CON: Yet, there’s almost nothing largely new about this world found in Evermore. We hardly even get to spend much time at Everless, the setting that much of Everless took place. New lands are mentioned and some new histories into this kingdom come to light, but if you took away the use of blood irons here, it’s like Sempera could be like ANY other place. There’s nothing special at the end of the day.

Age old battle trope
PRO: Jules gets fragments of her previous lives at a time, kind of like a mystery slowly unfolding piece by piece. We have no idea exactly what happened between her and the Sorceress and just how she may end this battle once and for all. It adds to the mysterious air of the book, driving some urgency towards the conclusion of this duology.
CON: But this is ALL it seems Evermore focuses on. Jules: how to kill Caro. Jules: keep on running from Caro. Jules: keep all loved ones at arm’s length because Caro may try to will kill them. Jules: WHO am I as the Alchemist?
After a while, it just got tiring, you know? Maybe I just needed a little something else to focus on sometimes.

Romance
PRO: I never had any huge love for Roan in book 1 so I was desperately excited at the hints of Liam becoming more in book 2. Yes, he’s your stereotypical brooding male who may not always be so great at showing his feelings. Okay. Maybe that suggest he’s emotionally unavailable but somehow, he did almost a 180 change in Evermore so *shrugs*. I’m good with that.
CON: However….
Somehow in between book 1 and 2, I lost the connection I felt for Liam and Jules together. Although Liam was very much present here (yay!), it just took a long time for me to really be happy about it. To really feel their love and connection. Come on, you’re trying to sell me on the fact that Jules’ heart may break if Caro kills Liam. I NEED to feel it to believe that without just being told so. And sadly, it didn’t really work most of the time.

I think this duology overall was a great debut and the ideas were definitely intriguing. It’s hard to deliver a stunning ending to such a good start to a series, so here I am feeling like I’m left holding the bag waiting for something.

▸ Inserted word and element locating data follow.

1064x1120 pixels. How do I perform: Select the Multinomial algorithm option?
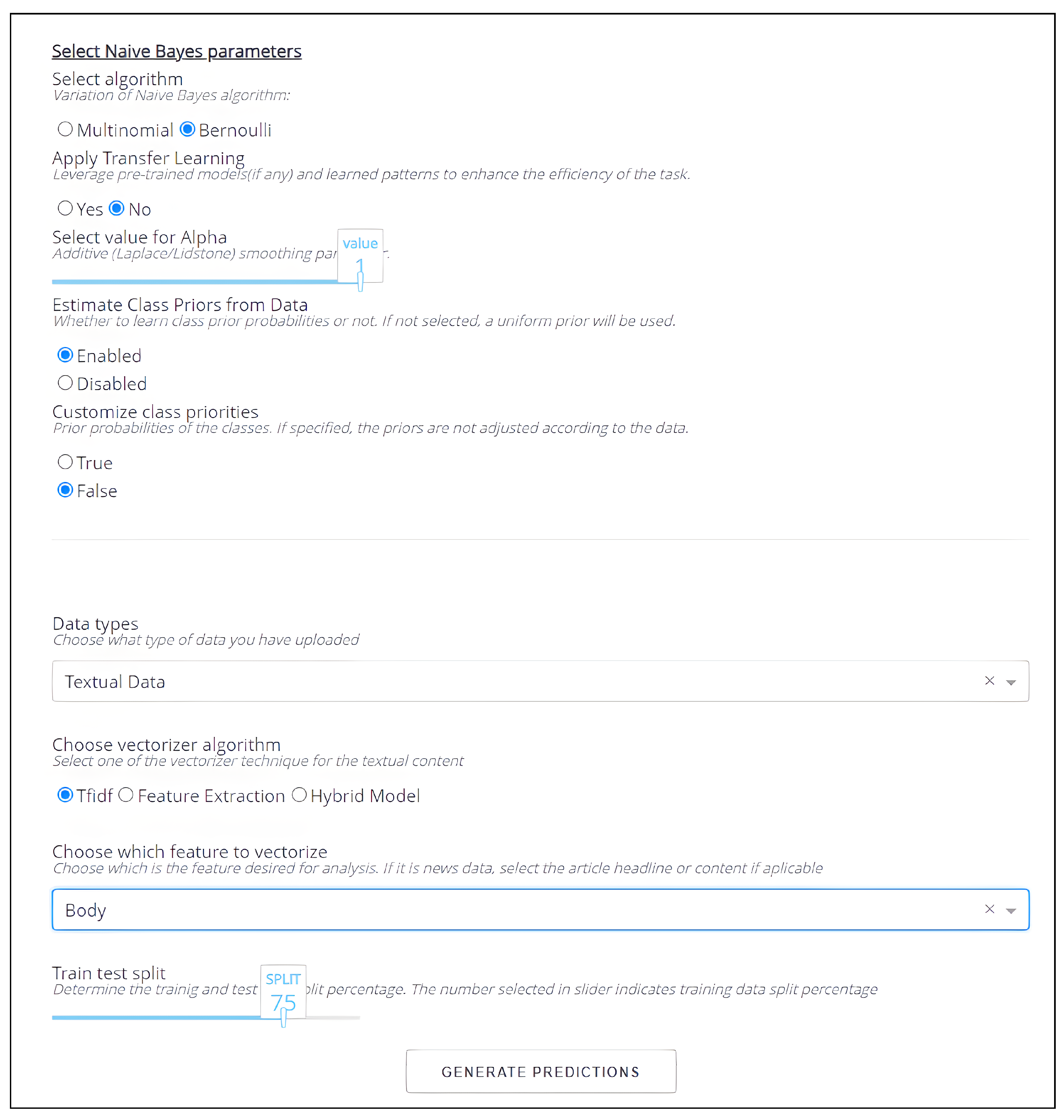click(66, 129)
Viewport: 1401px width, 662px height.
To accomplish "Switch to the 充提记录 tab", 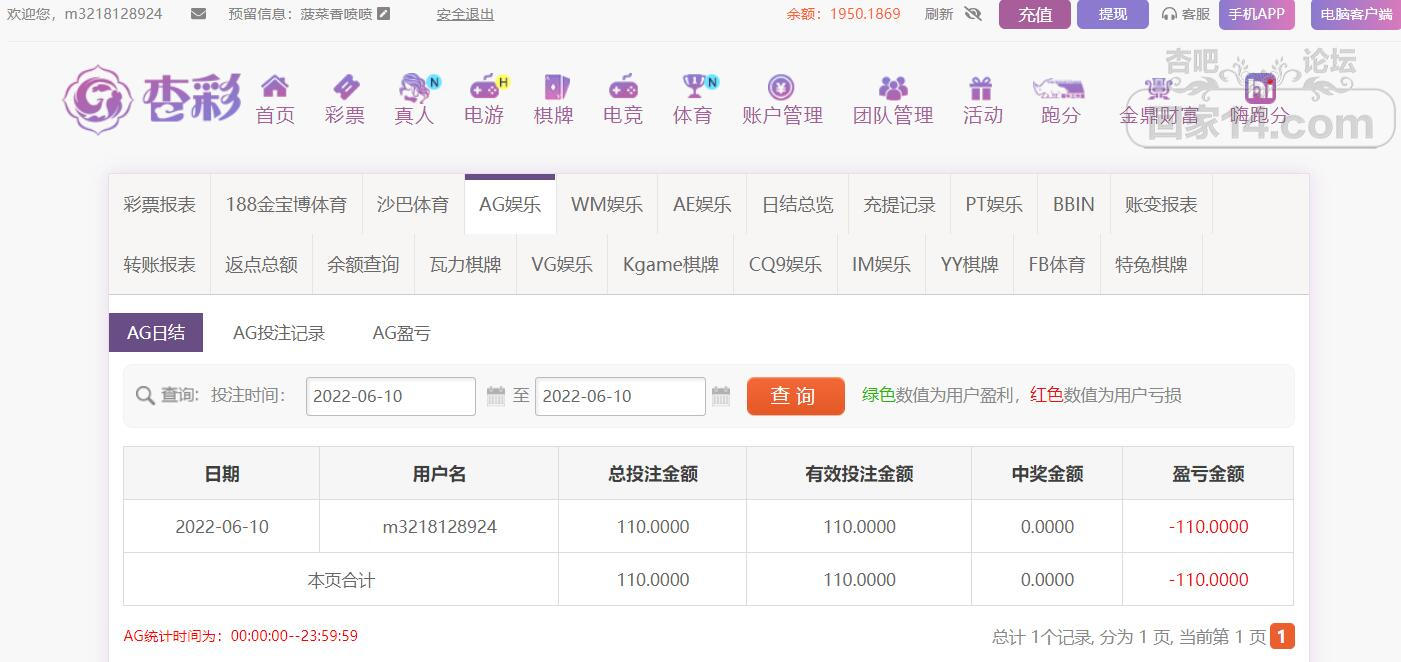I will pyautogui.click(x=899, y=204).
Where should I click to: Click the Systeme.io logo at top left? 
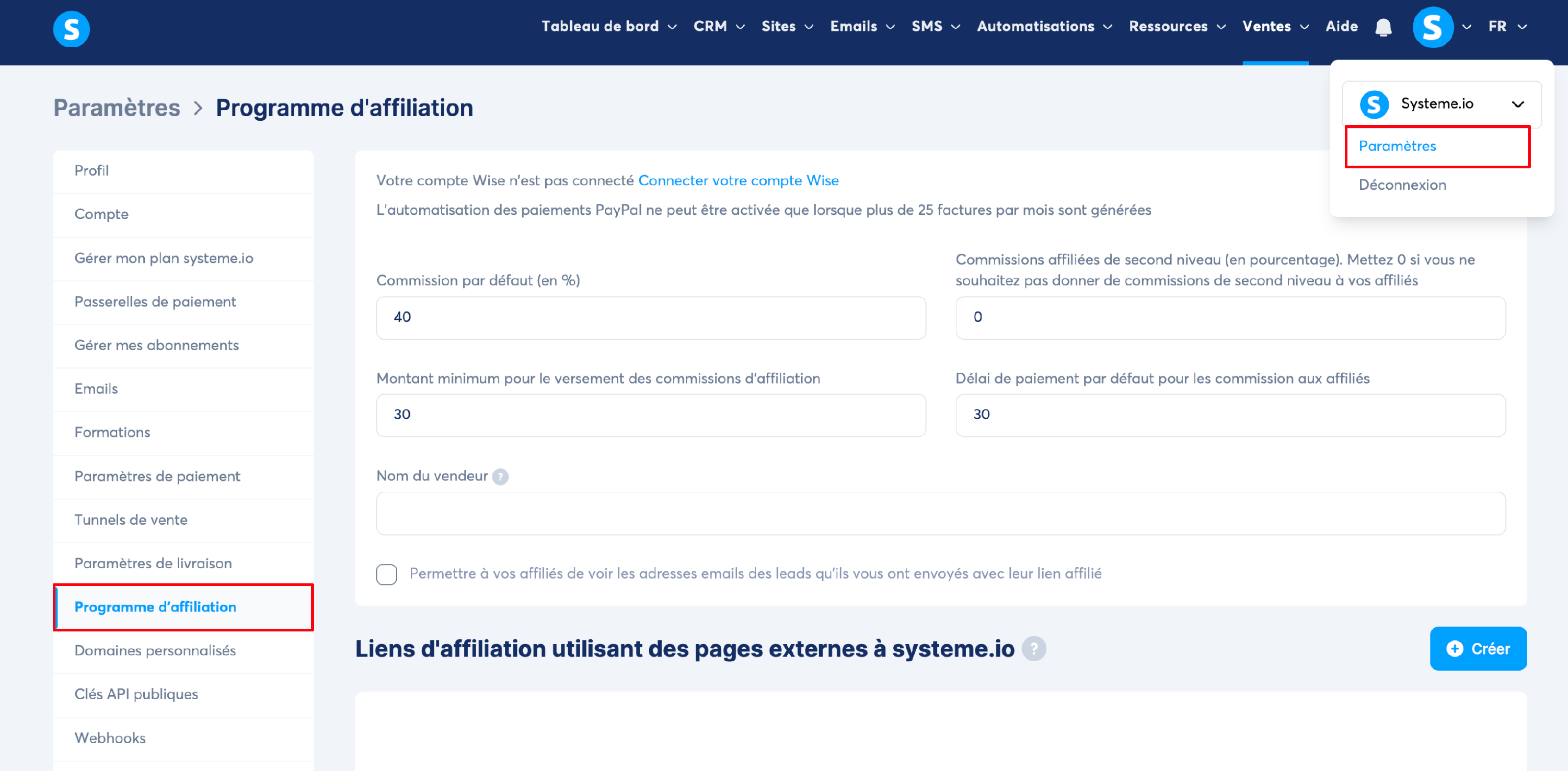71,29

That’s not to say the ending wasn’t great. It was a really good couple of last chapters with many answered questions. The middle just needs some working on, in my opinion.

Overall Recommendation:
Evermore had big shoes to fill after its predecessor and it may not have fully reached its potential. While the action amps with the centuries old war between the Alchemist and Sorceress taking front stage again, everything else seemed to have been pushed aside as less important. The romance with Liam was hard to believe sometimes (and oh, I wanted to believe) while the world building felt lacking after what was already learned in book 1. With a heartfelt ending, I do believe Evermore still has something to offer but just may not have met my high expectations.